*Text for analysis*
- Born: 11 December 1923 Sheerness, Kent, England
- Died: 6 February 2013 (aged 89) Oakham, Rutland, England
- Occupation: Actress
- Years active: 1944–1950 (film & TV)
- Spouse: Kieron Moore ​(m. 1947)​
- Children: Theresa (Soeur Miriame-Therese), Casey, Colm, Seán

= Barbara White (actress) =

British actress (1923–2013)

Barbara White (11 December 1923 – 6 February 2013) was a British actress. She played several leading roles during a brief film career during the 1940s. She also appeared on stage in Lesley Storm's Great Day amongst others.

== Life ==
From the age of ten, White viewed a future career as a concert pianist, but it was identified the hands of the 'pocket Venus' could not stretch to the required keys. Instead she then began training at a dramatic school ran by her aunt. In the 1948 movie This Was a Woman, Russian-born composer Mischa Spoliansky (1898–1985) wrote a concerto especially for White to play, additional to several other compositions she played in the film.

White was described as 5 ft 1.5 in, dark curly hair, and brown eyes.

As part of stage superstition, White stated in 1947 that she wore an ankle bracelet of tiny silver hearts, a token from an RAF officer who had been shot down in World War II over Germany. She owned a black spaniel called 'Notchka'.

Working with the J. Arthur Rank film studio, it was reported she received the biggest fan mail from Australia for a female actor.

On 4 December 1947 at St Patrick's Church, Soho Square, London, she married the Irish actor Kieron Moore (1924–2007) whom she acted with in The Voice Within (1946) and Mine Own Executioner (1947). The reception was in the Savoy Hotel. They went on to have a daughter and three sons. Her husband retired from acting in 1994 and they moved to France. He died in 2007 while White died in 2013.

==Selected filmography==
- It Happened One Sunday (1944), as Irish servant girl Moya Malone
- The Voice Within (1946), as Kathleen
- Quiet Weekend (1946), as nearly 18-year-old house guest Miranda Bute
- While the Sun Shines (1947), as Lady Elisabeth Randall
- Mine Own Executioner (1947), as Molly Lucian, where Moore played her on-screen husband
- This Was a Woman (1948), as Fenella Russell

==Bibliography==
- Goble, Alan. The Complete Index to Literary Sources in Film. Walter de Gruyter, 1999.
- Wearing, J. P. The London Stage 1940-1949: A Calendar of Productions, Performers, and Personnel. Rowman & Littlefield, 2014.

*Apply what you read*
• A. Translate this sentence from the Barbara White article into Spanish: "Her husband retired from acting in 1994 and they moved to France."
• B. Reproduce the Barbara White article word for word from "As part of stage" to "died in 2013.".
These entries have no connection to the Barbara White article.

Collected data entries
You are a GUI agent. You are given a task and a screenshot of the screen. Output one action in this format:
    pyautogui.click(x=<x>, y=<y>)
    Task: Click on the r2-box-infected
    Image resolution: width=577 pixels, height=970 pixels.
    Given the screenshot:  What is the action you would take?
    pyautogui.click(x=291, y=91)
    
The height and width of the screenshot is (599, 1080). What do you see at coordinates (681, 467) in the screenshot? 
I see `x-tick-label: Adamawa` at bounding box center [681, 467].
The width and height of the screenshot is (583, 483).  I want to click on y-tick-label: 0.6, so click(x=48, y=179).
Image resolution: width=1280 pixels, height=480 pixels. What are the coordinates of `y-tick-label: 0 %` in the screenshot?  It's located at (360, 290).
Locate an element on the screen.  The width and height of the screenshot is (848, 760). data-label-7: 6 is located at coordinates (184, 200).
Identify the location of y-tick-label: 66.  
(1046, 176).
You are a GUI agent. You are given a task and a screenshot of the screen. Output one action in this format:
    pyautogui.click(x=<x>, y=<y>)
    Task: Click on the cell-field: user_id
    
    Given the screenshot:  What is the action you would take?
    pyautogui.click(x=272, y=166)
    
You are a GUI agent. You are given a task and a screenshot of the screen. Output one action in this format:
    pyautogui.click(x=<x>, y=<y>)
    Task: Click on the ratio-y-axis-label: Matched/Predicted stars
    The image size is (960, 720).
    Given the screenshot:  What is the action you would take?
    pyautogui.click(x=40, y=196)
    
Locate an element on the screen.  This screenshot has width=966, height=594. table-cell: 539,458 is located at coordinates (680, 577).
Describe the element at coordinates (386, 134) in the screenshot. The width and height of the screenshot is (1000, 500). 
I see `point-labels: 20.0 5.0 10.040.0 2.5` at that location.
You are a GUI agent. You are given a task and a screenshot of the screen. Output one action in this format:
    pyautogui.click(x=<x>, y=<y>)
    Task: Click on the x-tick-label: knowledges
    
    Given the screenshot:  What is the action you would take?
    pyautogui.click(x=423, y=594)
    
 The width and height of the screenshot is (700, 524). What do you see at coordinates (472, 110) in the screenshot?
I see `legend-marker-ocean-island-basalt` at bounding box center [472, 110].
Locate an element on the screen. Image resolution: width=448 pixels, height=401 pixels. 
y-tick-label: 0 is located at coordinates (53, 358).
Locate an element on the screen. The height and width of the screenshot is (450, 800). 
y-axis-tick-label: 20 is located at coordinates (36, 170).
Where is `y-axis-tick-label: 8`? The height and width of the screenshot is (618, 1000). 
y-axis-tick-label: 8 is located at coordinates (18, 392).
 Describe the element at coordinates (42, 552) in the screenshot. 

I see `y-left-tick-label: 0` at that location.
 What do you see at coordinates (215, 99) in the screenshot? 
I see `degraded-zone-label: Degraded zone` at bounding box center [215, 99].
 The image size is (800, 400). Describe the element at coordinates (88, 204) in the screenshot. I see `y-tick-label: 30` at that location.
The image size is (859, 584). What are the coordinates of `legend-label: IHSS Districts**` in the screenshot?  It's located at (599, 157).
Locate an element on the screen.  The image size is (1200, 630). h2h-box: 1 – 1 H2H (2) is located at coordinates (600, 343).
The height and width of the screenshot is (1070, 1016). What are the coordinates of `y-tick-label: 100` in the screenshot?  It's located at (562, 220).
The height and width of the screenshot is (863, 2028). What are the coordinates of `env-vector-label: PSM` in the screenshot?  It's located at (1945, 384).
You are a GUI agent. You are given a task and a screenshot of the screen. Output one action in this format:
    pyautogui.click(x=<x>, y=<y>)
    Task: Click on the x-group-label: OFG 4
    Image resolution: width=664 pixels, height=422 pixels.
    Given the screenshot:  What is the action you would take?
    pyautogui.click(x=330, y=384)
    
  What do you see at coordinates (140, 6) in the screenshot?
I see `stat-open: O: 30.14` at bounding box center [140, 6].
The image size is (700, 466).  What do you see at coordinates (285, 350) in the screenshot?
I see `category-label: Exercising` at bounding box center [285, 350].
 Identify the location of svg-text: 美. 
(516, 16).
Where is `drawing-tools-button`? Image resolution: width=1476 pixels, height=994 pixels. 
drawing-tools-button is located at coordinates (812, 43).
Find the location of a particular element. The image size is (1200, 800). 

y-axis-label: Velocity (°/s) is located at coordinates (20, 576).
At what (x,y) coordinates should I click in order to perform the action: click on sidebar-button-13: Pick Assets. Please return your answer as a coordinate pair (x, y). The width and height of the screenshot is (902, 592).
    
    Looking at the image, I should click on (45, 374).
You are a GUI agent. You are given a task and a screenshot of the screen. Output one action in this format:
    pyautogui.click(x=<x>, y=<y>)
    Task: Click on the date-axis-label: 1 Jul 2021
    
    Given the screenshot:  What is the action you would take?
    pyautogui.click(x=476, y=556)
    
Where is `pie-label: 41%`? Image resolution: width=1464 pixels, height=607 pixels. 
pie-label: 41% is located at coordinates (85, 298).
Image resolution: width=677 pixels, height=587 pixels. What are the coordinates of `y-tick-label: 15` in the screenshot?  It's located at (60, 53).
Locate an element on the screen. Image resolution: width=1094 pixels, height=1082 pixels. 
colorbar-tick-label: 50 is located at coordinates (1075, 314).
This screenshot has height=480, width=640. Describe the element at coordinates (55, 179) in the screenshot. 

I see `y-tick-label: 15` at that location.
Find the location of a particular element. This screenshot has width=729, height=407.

*Responses per task*
• A. Su esposo se retiró de la actuación en 1994 y se mudaron a Francia.

• B.
As part of stage superstition, White stated in 1947 that she wore an ankle bracelet of tiny silver hearts, a token from an RAF officer who had been shot down in World War II over Germany. She owned a black spaniel called 'Notchka'.

Working with the J. Arthur Rank film studio, it was reported she received the biggest fan mail from Australia for a female actor.

On 4 December 1947 at St Patrick's Church, Soho Square, London, she married the Irish actor Kieron Moore (1924–2007) whom she acted with in The Voice Within (1946) and Mine Own Executioner (1947). The reception was in the Savoy Hotel. They went on to have a daughter and three sons. Her husband retired from acting in 1994 and they moved to France. He died in 2007 while White died in 2013.